> **EXERCISES**
1. Answer these questions about the passage on liturgy and virtue:
(a) According to the Episcopal Church's leadership, what mediates a person's relationship to God?
(b) What activity does the passage compare to developing dispositions through repeated action?
(c) What name does the passage connect with Plato for the part of us between mind and body?
2. Pick up the passage on liturgy and virtue after its last sentence and carry it forward.

:: DOCUMENT EXCERPT ::

That intellect/feeling picture reminds me of thinking from the seventeenth century and after, according to which Christianity was to be defended and articulated by appeal primarily to one or the other pole: reason or feeling. Buy into this--and you will encounter other pairs: rationalism/pietism, natural theology/fideism, Locke/Schleiermacher, Hegel/Kierkegaard, Enlightenment/Romanticism, etc--such pairs may end up structuring your thinking with myriad false dichotomies.
But according to the Episcopal Church's leadership, your relationship to God is mediated not via feeling so much as the liturgical action of your Christian community. The repetitive action is essential, not mystical feeling. Sure, feeling won't hurt, but the liturgy is what matters more, and it does not require you to persoanlly feel God--and ideally, liturgy will spread out over your daily life beyond Sunday to become a rule of life, indeed constituting a way of life. Liturgical practice aims at developing dispositions in its practitioners--what Aristotle, Aquinas, and Scotus would have called virtues, as these dispositions are meritorious. One becomes directed toward God through developing these dispositions--and they can only be developed by acting, doing the same type of thing over and over: like learning the guitar.
In a practiced Episcopalian, these dispositions become a second nature. They are not the fleeting stuff of feeling, nor are they intellectual abstractions--there is more to a human person than intellect and feeling (or mind and body). Both Plato and Aristotle recognized a part of us "between" mind and body (I was tempted to say "a via media"): the spirited part of the soul, or the irrational part that answers to reason, respectively, and it is that third part to which liturgy can appeal. Courage and humility (in H&W), or faith, hope and charity are neither merely emotional nor intellectual; we can become disposed to those virtues through litirgical praxis.

:::
:: RECORDS ::

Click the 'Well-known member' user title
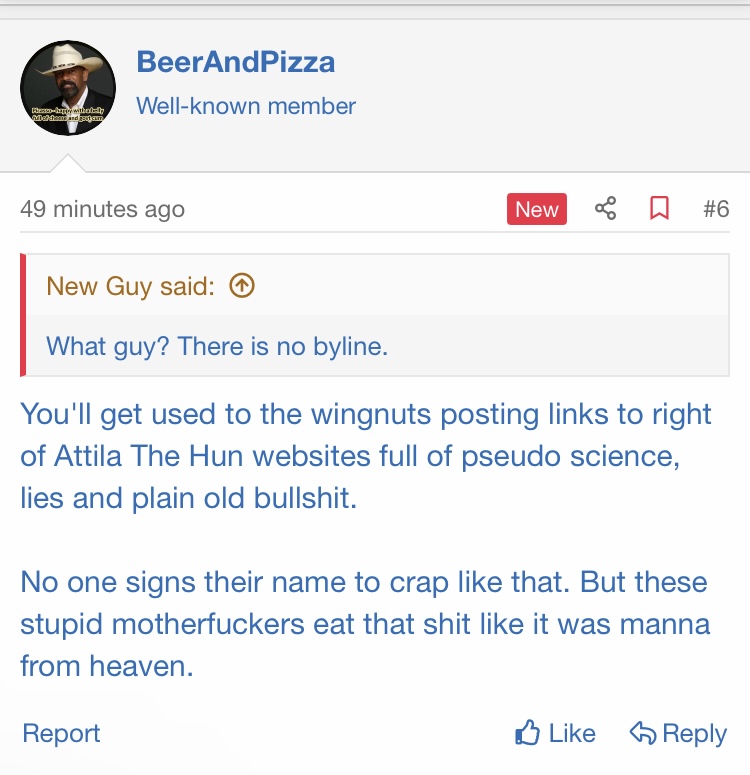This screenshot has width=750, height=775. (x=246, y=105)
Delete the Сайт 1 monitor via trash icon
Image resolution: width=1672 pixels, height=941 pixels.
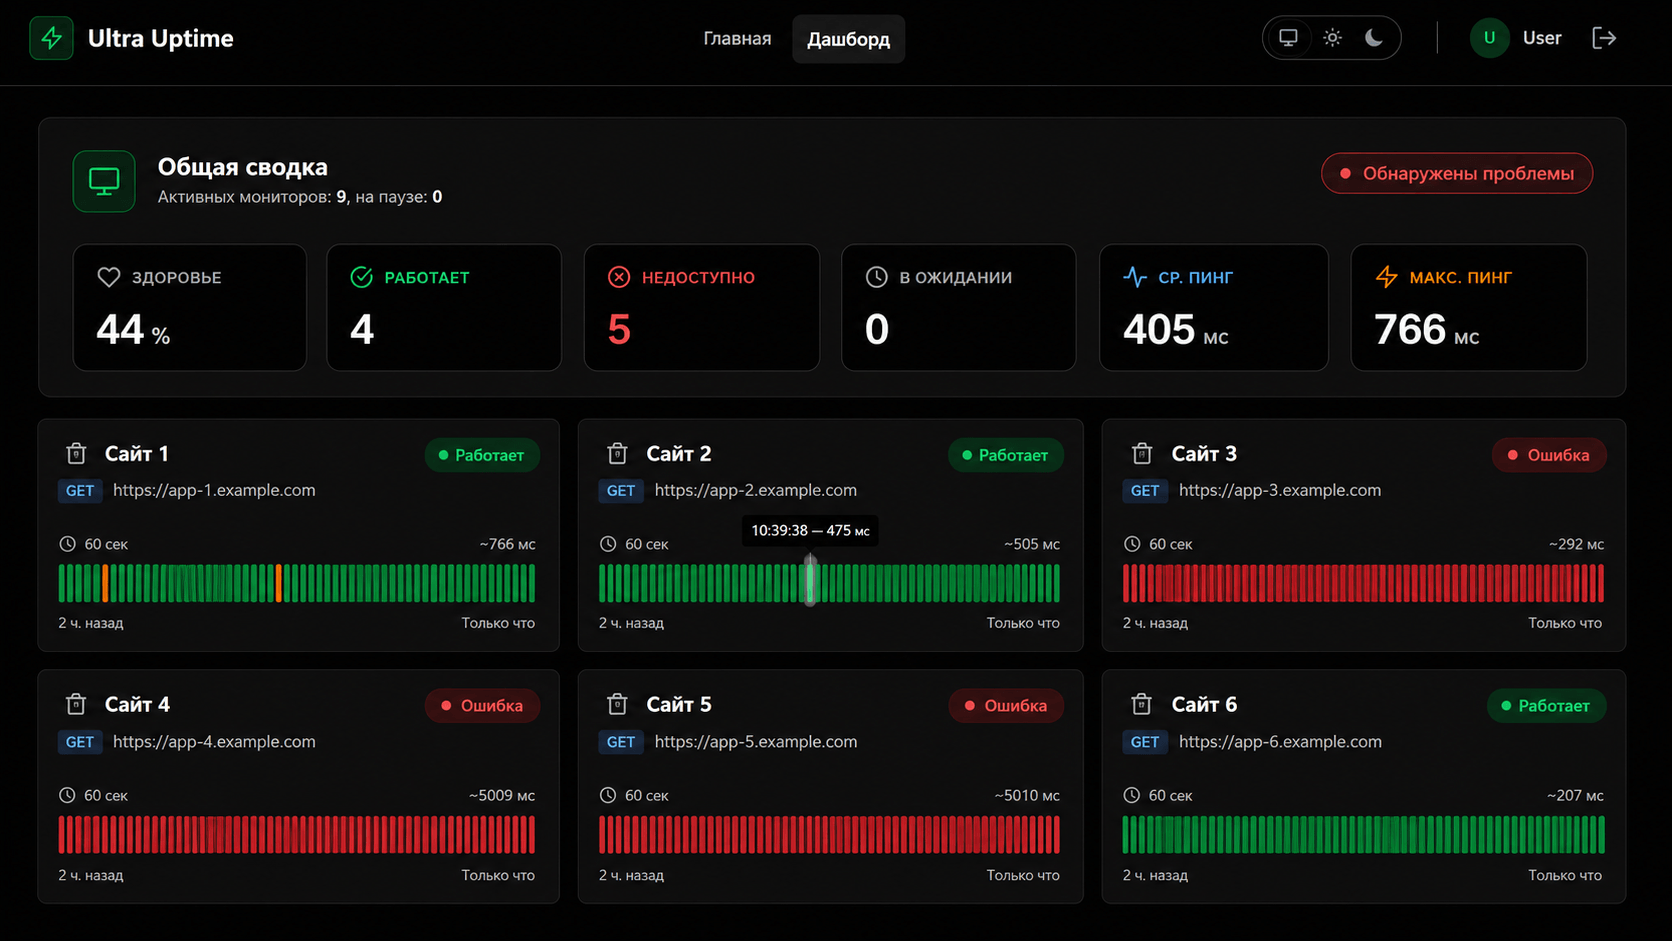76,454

:::

> **OUTPUTS IN ORDER**
1.
(a) The liturgical action of the person's Christian community.
(b) Learning the guitar.
(c) The spirited part of the soul.

2.
As dogmatic forms change, even as it may happen for the worse, the relationship of faith can survive because it need not be based on mere transient feeling. Rather, Christian community may be based on, and survive through, the virtuous dispositions of its members, dispositions inculcated through liturgy. Which is to say, we ought to be able to worship together despite our differences over dogma: we are the type of persons who habitually relate to the same God in hope, humility, et al. So you--yes you, make sure you go to Church.
I fear that for some on the Anglican right, such community seems unreal--lacking a picture of the human person that admits virtues and dispositions, once dogmatic forms change they can see only community based on feeling inevitably degenerating further. For all that, what seems true on the Anglican right need not actually be true. Side rather with a moral ontology admitting dispositions, and reject the dessicated picture of humanity on the Anglican right, a picture symptomatic of their entanglement with modern liberalism.